Your instructions:
Scan the entries below for the word "from". Copy out every line in which it occurs.

Records to use:
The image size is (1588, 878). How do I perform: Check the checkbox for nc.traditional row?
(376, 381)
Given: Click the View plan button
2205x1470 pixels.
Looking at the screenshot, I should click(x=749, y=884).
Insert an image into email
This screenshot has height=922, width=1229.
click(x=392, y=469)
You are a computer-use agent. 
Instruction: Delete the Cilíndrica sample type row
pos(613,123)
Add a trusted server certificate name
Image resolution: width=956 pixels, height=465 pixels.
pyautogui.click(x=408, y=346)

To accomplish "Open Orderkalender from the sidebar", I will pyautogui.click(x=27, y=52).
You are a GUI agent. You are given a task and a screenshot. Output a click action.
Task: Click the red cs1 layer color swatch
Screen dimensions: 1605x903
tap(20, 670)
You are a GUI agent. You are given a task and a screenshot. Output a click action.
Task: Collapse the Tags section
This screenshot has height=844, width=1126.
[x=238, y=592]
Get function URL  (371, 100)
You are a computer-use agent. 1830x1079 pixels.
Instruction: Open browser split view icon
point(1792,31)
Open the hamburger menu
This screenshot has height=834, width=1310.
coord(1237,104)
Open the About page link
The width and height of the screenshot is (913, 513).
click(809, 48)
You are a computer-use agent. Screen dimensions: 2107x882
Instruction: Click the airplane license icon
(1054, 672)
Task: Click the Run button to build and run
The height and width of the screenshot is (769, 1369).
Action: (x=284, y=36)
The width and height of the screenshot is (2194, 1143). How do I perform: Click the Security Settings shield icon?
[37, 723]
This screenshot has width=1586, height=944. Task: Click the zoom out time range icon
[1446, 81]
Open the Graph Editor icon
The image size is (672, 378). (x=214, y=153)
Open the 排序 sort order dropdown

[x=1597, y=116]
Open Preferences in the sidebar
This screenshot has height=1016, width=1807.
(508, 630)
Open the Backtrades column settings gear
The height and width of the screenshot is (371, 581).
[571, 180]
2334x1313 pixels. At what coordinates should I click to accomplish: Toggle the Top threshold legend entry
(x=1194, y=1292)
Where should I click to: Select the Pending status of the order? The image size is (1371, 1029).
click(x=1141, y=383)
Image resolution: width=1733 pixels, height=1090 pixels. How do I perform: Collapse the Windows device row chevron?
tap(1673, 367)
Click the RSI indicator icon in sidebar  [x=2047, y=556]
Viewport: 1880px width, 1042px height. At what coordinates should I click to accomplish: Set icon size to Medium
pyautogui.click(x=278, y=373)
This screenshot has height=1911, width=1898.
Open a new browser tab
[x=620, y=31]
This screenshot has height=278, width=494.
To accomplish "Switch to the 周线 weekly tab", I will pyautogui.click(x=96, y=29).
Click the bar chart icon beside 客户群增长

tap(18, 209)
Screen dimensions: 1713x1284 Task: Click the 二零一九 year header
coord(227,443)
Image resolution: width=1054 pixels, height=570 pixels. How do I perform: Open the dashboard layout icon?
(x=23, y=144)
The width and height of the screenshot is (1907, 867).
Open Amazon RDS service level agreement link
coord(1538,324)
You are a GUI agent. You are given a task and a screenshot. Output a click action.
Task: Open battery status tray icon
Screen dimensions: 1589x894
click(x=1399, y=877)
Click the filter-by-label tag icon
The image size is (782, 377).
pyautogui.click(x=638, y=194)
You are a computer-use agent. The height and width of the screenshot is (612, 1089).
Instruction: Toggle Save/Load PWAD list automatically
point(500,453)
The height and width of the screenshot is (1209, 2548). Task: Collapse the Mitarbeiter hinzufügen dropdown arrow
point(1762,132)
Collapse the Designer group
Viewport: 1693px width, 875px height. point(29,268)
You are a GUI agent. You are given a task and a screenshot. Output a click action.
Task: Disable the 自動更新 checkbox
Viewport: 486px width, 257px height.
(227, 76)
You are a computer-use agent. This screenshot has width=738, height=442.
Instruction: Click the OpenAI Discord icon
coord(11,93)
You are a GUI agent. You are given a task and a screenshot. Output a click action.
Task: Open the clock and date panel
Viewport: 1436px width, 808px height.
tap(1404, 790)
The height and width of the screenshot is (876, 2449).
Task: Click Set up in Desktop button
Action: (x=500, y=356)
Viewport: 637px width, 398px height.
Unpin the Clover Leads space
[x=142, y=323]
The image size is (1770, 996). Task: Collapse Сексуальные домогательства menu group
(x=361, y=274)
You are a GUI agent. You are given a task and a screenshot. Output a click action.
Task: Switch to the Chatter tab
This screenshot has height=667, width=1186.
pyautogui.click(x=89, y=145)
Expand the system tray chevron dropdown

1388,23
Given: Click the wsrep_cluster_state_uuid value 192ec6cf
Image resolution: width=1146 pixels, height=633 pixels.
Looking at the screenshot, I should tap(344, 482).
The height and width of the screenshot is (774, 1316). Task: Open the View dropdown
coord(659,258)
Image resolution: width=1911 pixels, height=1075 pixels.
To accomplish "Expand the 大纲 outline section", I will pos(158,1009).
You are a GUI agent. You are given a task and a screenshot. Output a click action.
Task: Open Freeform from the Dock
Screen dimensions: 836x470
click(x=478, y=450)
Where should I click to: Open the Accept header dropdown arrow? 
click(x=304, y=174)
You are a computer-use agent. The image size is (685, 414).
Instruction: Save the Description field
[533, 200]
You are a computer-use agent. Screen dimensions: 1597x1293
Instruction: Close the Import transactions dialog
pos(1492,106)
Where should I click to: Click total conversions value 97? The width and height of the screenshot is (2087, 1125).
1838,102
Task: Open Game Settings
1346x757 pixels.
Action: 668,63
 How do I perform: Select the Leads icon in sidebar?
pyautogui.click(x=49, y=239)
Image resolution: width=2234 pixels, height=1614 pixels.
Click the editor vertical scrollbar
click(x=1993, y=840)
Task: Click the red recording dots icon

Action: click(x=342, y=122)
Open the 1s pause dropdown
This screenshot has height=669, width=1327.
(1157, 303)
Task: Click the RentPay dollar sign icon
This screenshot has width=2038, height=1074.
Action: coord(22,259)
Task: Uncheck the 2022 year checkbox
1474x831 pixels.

Exercise result:
To accomplish "Open Orderkalender from the sidebar", I will pyautogui.click(x=27, y=52).
Task: Open Freeform from the Dock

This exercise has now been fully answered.